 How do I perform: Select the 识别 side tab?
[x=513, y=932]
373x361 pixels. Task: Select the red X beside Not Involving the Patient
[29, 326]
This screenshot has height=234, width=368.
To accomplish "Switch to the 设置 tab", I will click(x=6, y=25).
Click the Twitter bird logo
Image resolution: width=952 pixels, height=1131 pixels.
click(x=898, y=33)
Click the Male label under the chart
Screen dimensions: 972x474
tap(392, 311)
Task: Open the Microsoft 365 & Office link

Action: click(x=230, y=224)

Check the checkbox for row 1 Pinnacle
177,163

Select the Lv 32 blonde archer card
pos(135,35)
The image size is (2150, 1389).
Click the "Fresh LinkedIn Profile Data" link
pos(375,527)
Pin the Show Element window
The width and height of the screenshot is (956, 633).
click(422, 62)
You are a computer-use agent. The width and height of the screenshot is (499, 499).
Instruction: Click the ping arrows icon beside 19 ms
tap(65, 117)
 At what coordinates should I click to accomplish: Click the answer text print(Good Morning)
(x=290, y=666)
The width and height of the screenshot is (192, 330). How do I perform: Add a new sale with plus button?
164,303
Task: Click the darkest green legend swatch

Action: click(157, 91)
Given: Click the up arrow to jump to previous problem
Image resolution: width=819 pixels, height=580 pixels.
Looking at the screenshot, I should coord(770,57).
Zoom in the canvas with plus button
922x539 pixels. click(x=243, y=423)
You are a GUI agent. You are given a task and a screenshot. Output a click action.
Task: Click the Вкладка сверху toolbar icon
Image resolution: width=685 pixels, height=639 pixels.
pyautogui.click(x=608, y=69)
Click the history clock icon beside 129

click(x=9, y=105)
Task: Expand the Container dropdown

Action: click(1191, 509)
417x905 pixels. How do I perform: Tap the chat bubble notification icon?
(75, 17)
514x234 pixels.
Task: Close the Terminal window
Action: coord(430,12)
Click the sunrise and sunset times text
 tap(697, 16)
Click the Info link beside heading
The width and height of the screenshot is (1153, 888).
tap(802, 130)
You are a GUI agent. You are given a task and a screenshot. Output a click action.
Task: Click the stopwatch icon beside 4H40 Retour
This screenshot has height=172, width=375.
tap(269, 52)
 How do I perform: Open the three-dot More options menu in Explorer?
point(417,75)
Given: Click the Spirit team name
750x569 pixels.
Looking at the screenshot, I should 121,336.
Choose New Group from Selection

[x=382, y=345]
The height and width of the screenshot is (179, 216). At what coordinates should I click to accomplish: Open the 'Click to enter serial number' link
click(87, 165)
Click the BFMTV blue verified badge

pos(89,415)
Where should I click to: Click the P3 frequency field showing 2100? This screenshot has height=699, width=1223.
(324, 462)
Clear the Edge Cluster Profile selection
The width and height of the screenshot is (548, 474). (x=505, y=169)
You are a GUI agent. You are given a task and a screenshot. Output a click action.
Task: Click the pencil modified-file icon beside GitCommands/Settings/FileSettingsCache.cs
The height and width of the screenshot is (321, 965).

> **STATED PROBLEM**
Copy out verbatim everything in the data above, from the line containing "373x361 pixels. Task: Select" down to the line containing "pos(135,35)", with both of those lines included.

> **REPLY**
373x361 pixels. Task: Select the red X beside Not Involving the Patient
[29, 326]
This screenshot has height=234, width=368.
To accomplish "Switch to the 设置 tab", I will click(x=6, y=25).
Click the Twitter bird logo
Image resolution: width=952 pixels, height=1131 pixels.
click(x=898, y=33)
Click the Male label under the chart
Screen dimensions: 972x474
tap(392, 311)
Task: Open the Microsoft 365 & Office link

Action: click(x=230, y=224)

Check the checkbox for row 1 Pinnacle
177,163

Select the Lv 32 blonde archer card
pos(135,35)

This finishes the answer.